This post walks each step in turn. Not as a checklist, but as a sequence of fixes: each stage of the pipeline corrects one specific way the previous representation fails to look right.

1. What the sensor actually sees

Pull a RAW file straight off a camera and look at the data the sensor actually recorded — before any reconstruction, balancing, or display encoding. It’s a single channel: every pixel a number, no colour anywhere. Rendered as greyscale, it looks exactly like a black-and-white photograph:

A normal-looking black-and-white portrait of a woman, rendered from the raw single-channel sensor data with no demosaicing. A small contrast-stretched crop showing the X-Trans mosaic pattern at near-pixel scale — irregular dot modulation across the frame.
Left: the raw sensor data, rendered as a single-channel greyscale. Right: a tight contrast-stretched crop showing the per-pixel mosaic structure that's invisible at the full-image scale.

Each photosite on the sensor sits behind a single colour filter. A red filter blocks most of the green and blue light hitting that site; a green filter blocks red and blue; a blue filter blocks red and green. So every photosite records a single brightness value, and that value reflects only one of the three colour channels at that pixel location. The right-hand crop above is the imprint of those filters: each visible pixel responds only to its filter’s wavelength range.

The arrangement of the filters is a colour filter array (CFA). It’s invisible at full-image scale because the per-photosite differences average out across any reasonable display resolution; it becomes obvious only when you zoom in.

What if you took the raw data and just put the colour channels back together — group each photosite by its filter, fill in the missing values via simple interpolation, present the result as RGB? That’s the simplest possible reconstruction. It looks like this:

A colour version of the portrait, but with a heavy green cast across the entire frame; skin tones look sickly and the overall contrast is muted.
The same data, demosaiced and encoded for display, but with no white balance and no tone mapping. Heavy green cast, flat contrast. The next stages start fixing this image one failure at a time.

Two things are obviously wrong. The image has a heavy green cast — strong enough to throw off skin tones in particular. And the contrast is flat, with bright areas blown out and shadows muddy. The next sections explain why each of those failures happens, and what fixes it.

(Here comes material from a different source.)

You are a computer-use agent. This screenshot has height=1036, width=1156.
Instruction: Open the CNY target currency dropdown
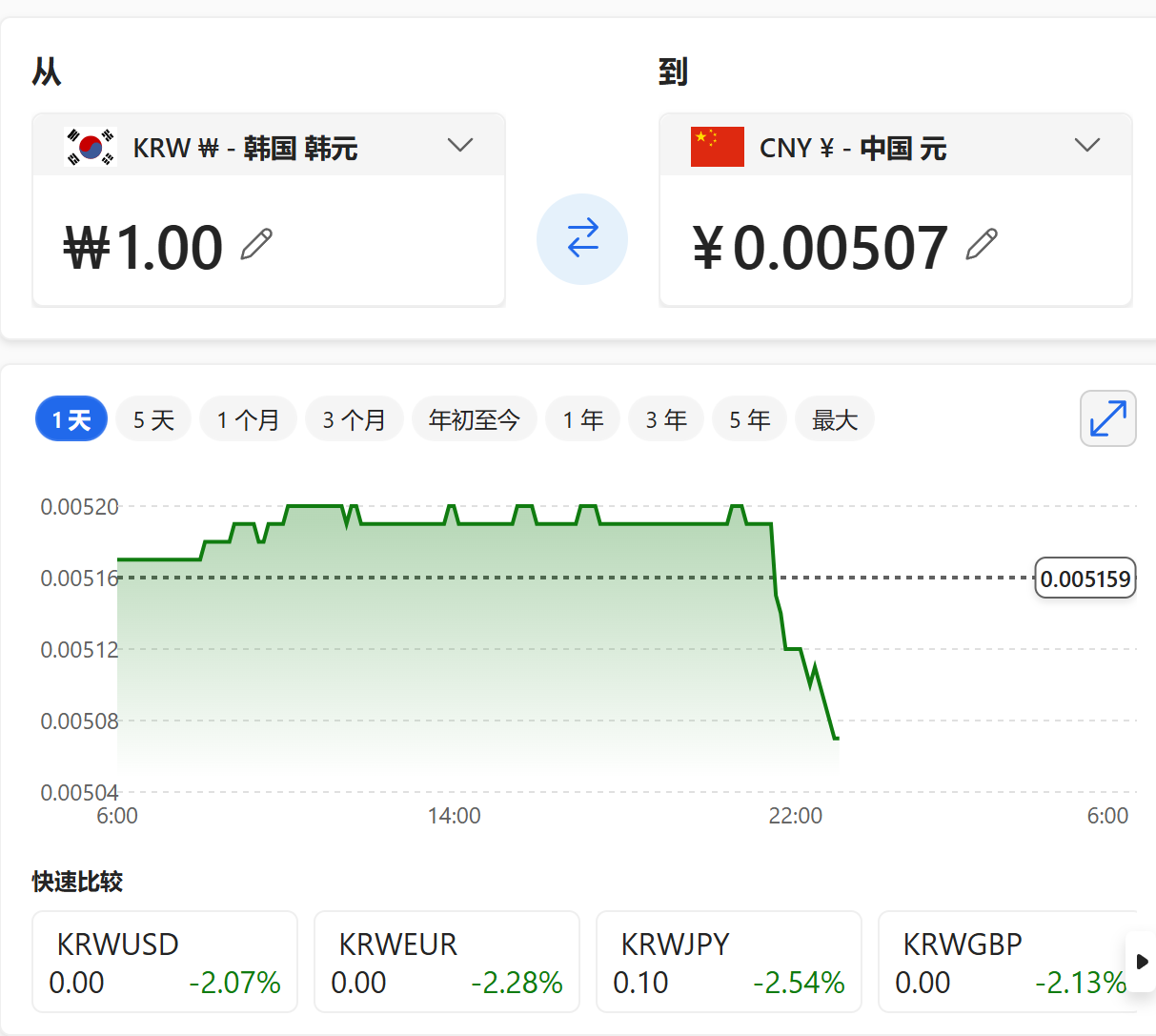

2. Why the image looks like noise: the colour-filter mosaic

The simplest case first. Imagine pointing a camera at a perfectly uniform red wall. What does the sensor record? It depends entirely on which photosites have a red filter — those are the only ones that respond.

Most cameras use the Bayer pattern: a 2×2 tile, repeated across the entire sensor.

$$ \text{Bayer:} \quad \begin{pmatrix} R & G \\ G & B \end{pmatrix} $$

Why two greens and only one each of red and blue? Because most of the perceptual information in an image comes from green. The human eye’s sensitivity to brightness peaks in the green-yellow part of the spectrum, around 555 nanometres, and the Rec.709/sRGB definition of linear luminance reflects this:

$$ Y = 0.2126 \, R + 0.7152 \, G + 0.0722 \, B $$

The green channel carries over 70% of perceived brightness. Detail — the high-frequency information the eye uses to judge sharpness — comes predominantly from green too. Doubling the green sampling rate captures the perceptually-important content at no extra photosite cost. Red and blue are sampled at half-density because that’s where the eye is least sensitive; mistakes in the reconstruction there hide more easily.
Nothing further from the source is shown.